# Passage to read
After this disgraceful sitting, in front of the very gate of the House of Parliament, an attempt was made on Count Stephen Tisza’s life. Years before a deputy called Kovács-Strasser, and now a certain Lékai-Leiter, raised the weapon against him.
On October the 22nd Tisza spoke for the last time in the Commons and declared that we must stand by our allies. If we had to fall, let us fall together, honourably. And then his voice, which never deceived and never lied, told the unfortunate nation that: “We have lost this war!” ... Amidst breathless silence the sinister words rang through the country and, like Death’s scythe, cut down all hope.
“Tisza said so....”
There was no more. And henceforth every new event was but another mortal wound. Wilson sent a reply to the Monarchy which implored him for peace. He would have no intercourse with us, and referred us to the Czechs, the Roumanians and the Serbs. They wanted to humiliate us, and humiliate us they did. But we still had an army, and we clung to the idea: the Hungarian troops would come back from the front.

# Stored data
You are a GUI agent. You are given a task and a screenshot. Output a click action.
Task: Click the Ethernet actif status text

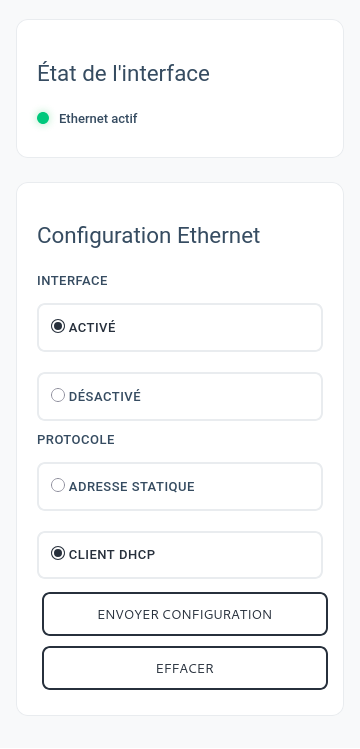(x=98, y=118)
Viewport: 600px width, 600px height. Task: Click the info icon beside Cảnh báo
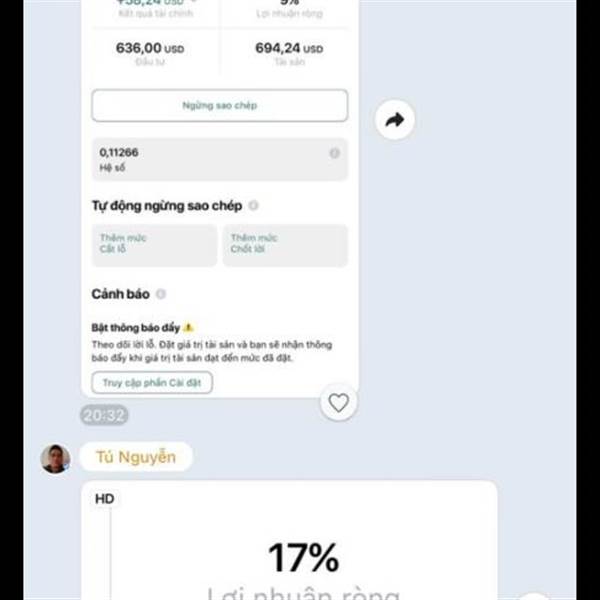[161, 294]
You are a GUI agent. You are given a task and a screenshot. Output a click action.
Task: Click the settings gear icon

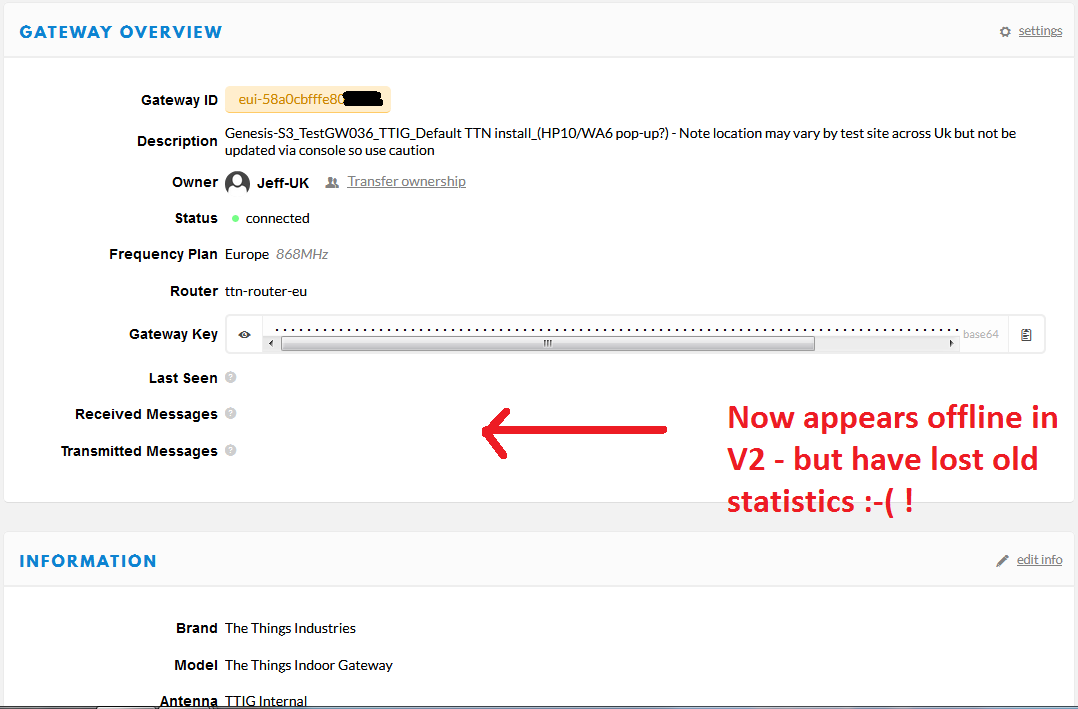point(1005,32)
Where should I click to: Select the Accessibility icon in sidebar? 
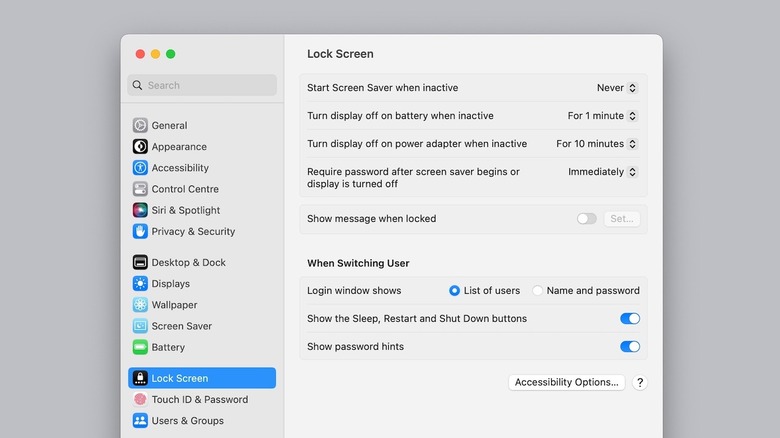pyautogui.click(x=140, y=168)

# Problem description
From the passage about Count Stephen Tisza, reproduce verbatim the part that begins with the words containing "On October the" and ends with "down all hope.".

# Solution to the problem
On October the 22nd Tisza spoke for the last time in the Commons and declared that we must stand by our allies. If we had to fall, let us fall together, honourably. And then his voice, which never deceived and never lied, told the unfortunate nation that: “We have lost this war!” ... Amidst breathless silence the sinister words rang through the country and, like Death’s scythe, cut down all hope.